Bring a large pot of salted water to a boil and cook the lasagna noodles until just al dente, following package instructions. Drain and lay flat on a clean surface to cool slightly.
While the noodles cook, heat olive oil in a skillet over medium heat. Add the minced garlic and cook until fragrant, about 30 seconds to 1 minute, releasing a warm aroma.
Stir in red pepper flakes (if using) and cook for another 30 seconds. Remove from heat and let cool slightly.
In a mixing bowl, combine the shredded chicken, Alfredo sauce, sautéed garlic mixture, and a pinch of salt and pepper. Mix until everything is evenly coated and creamy.
Lay a lasagna noodle flat on a clean surface. Spread a generous spoonful of the chicken Alfredo mixture over the noodle, spreading it evenly to the edges.
Carefully roll the noodle into a tight log, starting from one end. Repeat this process with the remaining noodles and filling.
Preheat your oven to 375°F (190°C). Grease a baking dish with a small amount of olive oil or non-stick spray.

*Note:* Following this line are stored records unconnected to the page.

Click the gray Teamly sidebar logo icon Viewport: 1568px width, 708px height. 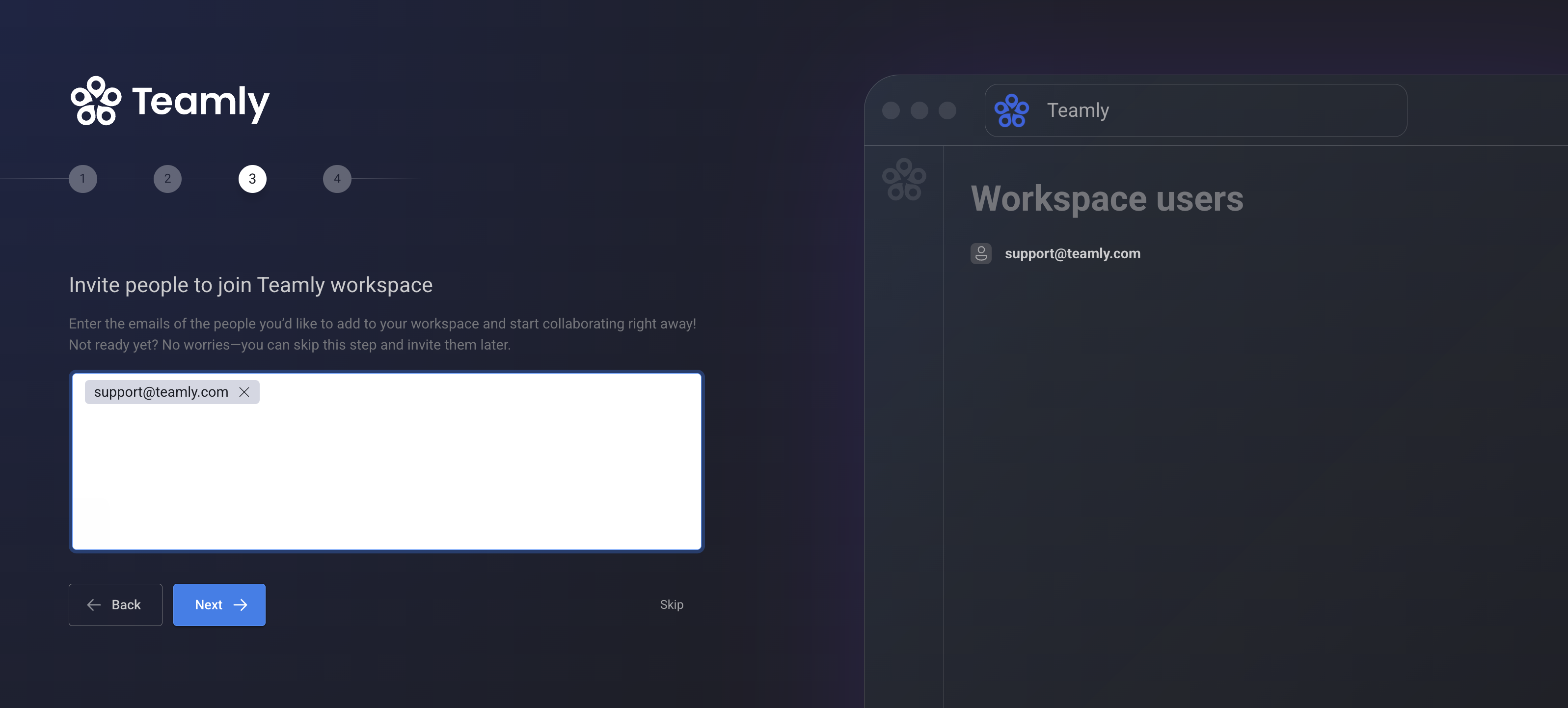pyautogui.click(x=904, y=179)
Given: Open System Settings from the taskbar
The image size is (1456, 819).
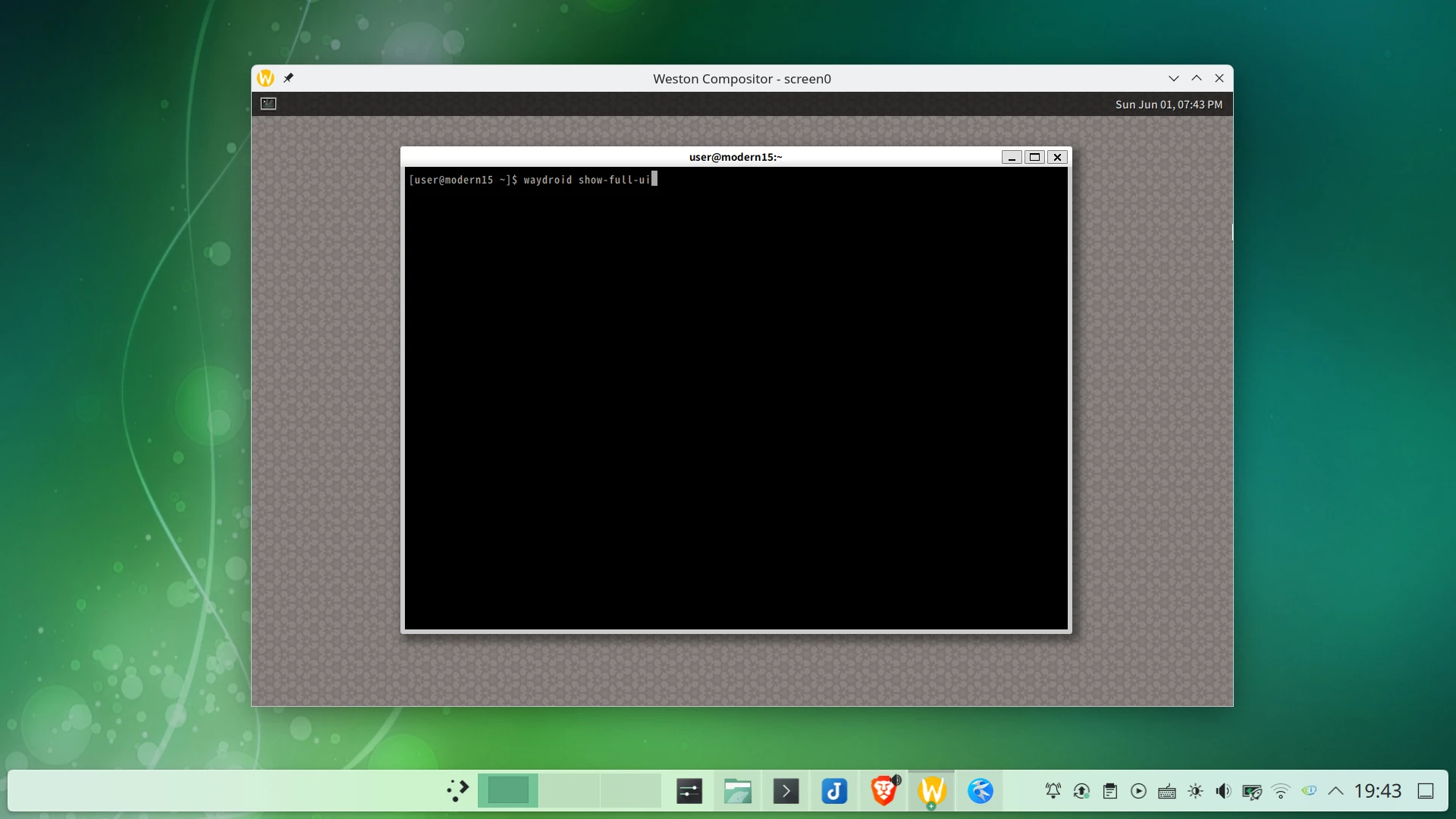Looking at the screenshot, I should point(689,791).

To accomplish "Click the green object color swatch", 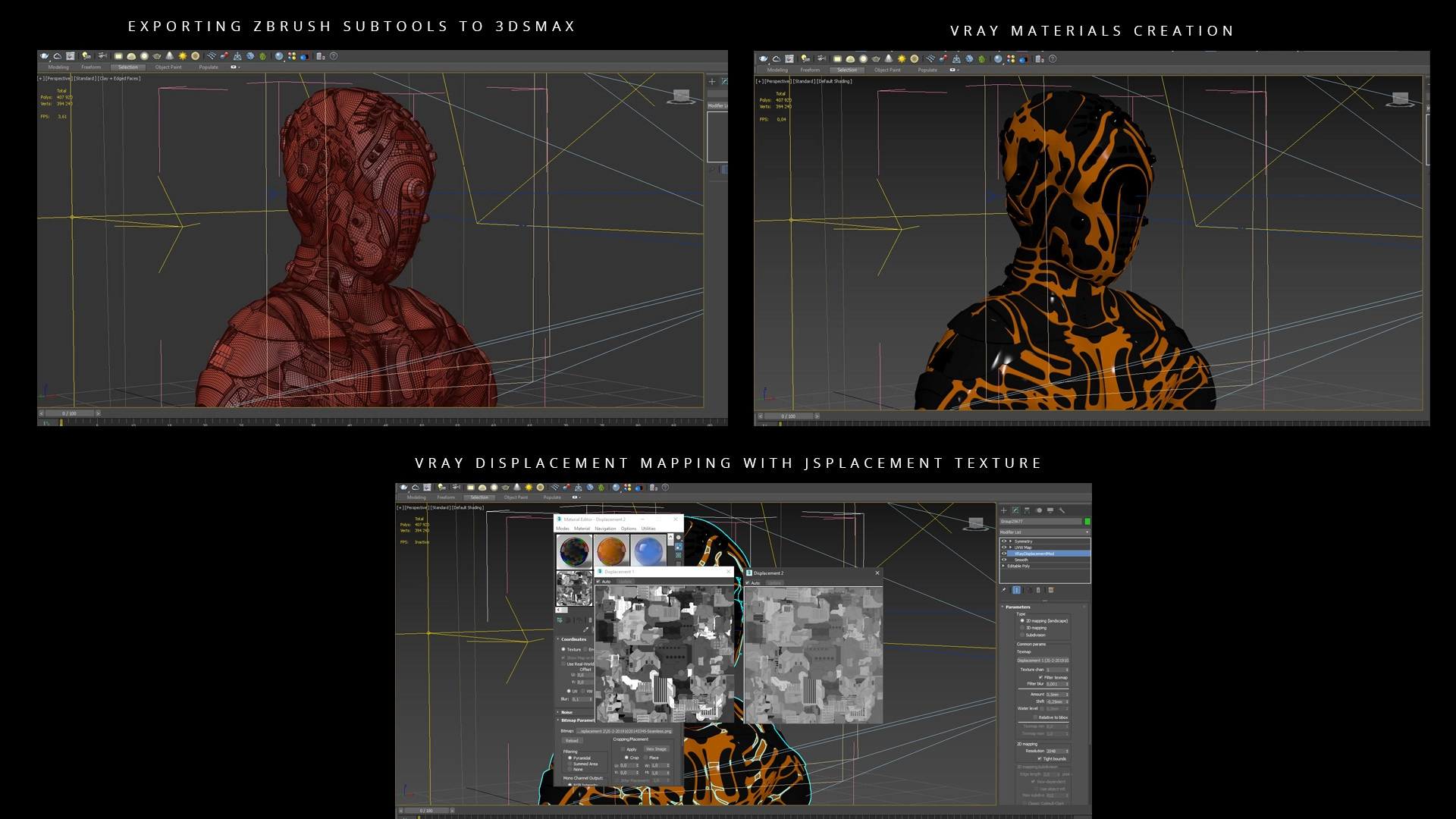I will 1087,522.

Arrange the lasagna rolls seam side down in the prepared baking dish, nestled close but not overlapping.
Top the rolls with shredded mozzarella cheese evenly sprinkled across the surface. Cover the dish loosely with aluminum foil.
Bake in the preheated oven for about 25-30 minutes, until the cheese is melted and bubbly, and the edges are lightly golden.
Remove from oven and let rest for a few minutes before serving. Serve warm, allowing the cheesy filling to ooze out slightly with each cut.